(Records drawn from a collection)
:::::
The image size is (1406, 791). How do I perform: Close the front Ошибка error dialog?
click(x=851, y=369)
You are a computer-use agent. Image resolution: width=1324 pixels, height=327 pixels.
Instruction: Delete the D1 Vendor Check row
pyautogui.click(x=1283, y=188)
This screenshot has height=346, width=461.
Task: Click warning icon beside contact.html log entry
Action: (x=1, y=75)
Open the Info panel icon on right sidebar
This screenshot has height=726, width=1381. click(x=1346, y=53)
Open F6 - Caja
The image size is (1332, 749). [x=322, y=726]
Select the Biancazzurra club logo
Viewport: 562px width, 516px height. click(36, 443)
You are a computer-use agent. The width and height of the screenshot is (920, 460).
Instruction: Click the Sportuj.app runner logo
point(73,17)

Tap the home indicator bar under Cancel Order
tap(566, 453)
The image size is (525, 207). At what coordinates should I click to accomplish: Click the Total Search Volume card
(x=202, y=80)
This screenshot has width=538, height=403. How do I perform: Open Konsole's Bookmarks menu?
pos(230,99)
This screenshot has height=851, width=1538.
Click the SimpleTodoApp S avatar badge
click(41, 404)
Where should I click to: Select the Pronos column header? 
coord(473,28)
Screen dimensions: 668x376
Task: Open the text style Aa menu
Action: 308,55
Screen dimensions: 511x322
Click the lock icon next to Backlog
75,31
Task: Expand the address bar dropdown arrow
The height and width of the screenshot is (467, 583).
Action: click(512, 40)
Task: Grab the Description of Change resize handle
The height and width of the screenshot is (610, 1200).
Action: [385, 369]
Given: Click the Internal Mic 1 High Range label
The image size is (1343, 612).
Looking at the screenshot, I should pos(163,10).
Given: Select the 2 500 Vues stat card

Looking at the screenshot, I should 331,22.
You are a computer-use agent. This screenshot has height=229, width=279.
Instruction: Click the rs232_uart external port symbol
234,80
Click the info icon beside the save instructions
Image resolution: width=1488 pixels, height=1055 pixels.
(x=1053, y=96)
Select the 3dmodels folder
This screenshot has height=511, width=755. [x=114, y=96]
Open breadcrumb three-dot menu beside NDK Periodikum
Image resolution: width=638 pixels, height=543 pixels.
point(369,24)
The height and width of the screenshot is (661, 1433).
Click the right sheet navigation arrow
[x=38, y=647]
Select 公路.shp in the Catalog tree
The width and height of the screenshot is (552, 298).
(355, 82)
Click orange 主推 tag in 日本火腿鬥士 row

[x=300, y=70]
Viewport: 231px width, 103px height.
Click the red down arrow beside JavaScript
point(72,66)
:::::
▶ [Exercise prompt] Rewrite every record above, changing each "computer-use agent" to "GUI agent" and leaving everything else as it stands.

▶ [Written answer]
The image size is (1406, 791). How do I perform: Close the front Ошибка error dialog?
click(x=851, y=369)
You are a GUI agent. Image resolution: width=1324 pixels, height=327 pixels.
Instruction: Delete the D1 Vendor Check row
pyautogui.click(x=1283, y=188)
This screenshot has height=346, width=461.
Task: Click warning icon beside contact.html log entry
Action: (x=1, y=75)
Open the Info panel icon on right sidebar
This screenshot has height=726, width=1381. click(x=1346, y=53)
Open F6 - Caja
The image size is (1332, 749). [x=322, y=726]
Select the Biancazzurra club logo
Viewport: 562px width, 516px height. click(36, 443)
You are a GUI agent. The width and height of the screenshot is (920, 460).
Instruction: Click the Sportuj.app runner logo
point(73,17)

Tap the home indicator bar under Cancel Order
tap(566, 453)
The image size is (525, 207). At what coordinates should I click to accomplish: Click the Total Search Volume card
(x=202, y=80)
This screenshot has width=538, height=403. How do I perform: Open Konsole's Bookmarks menu?
pos(230,99)
This screenshot has height=851, width=1538.
Click the SimpleTodoApp S avatar badge
click(41, 404)
Where should I click to: Select the Pronos column header? 
coord(473,28)
Screen dimensions: 668x376
Task: Open the text style Aa menu
Action: 308,55
Screen dimensions: 511x322
Click the lock icon next to Backlog
75,31
Task: Expand the address bar dropdown arrow
The height and width of the screenshot is (467, 583).
Action: click(512, 40)
Task: Grab the Description of Change resize handle
The height and width of the screenshot is (610, 1200).
Action: [385, 369]
Given: Click the Internal Mic 1 High Range label
The image size is (1343, 612).
Looking at the screenshot, I should pos(163,10).
Given: Select the 2 500 Vues stat card

Looking at the screenshot, I should 331,22.
You are a GUI agent. This screenshot has height=229, width=279.
Instruction: Click the rs232_uart external port symbol
234,80
Click the info icon beside the save instructions
Image resolution: width=1488 pixels, height=1055 pixels.
(x=1053, y=96)
Select the 3dmodels folder
This screenshot has height=511, width=755. [x=114, y=96]
Open breadcrumb three-dot menu beside NDK Periodikum
Image resolution: width=638 pixels, height=543 pixels.
point(369,24)
The height and width of the screenshot is (661, 1433).
Click the right sheet navigation arrow
[x=38, y=647]
Select 公路.shp in the Catalog tree
The width and height of the screenshot is (552, 298).
(355, 82)
Click orange 主推 tag in 日本火腿鬥士 row

[x=300, y=70]
Viewport: 231px width, 103px height.
Click the red down arrow beside JavaScript
point(72,66)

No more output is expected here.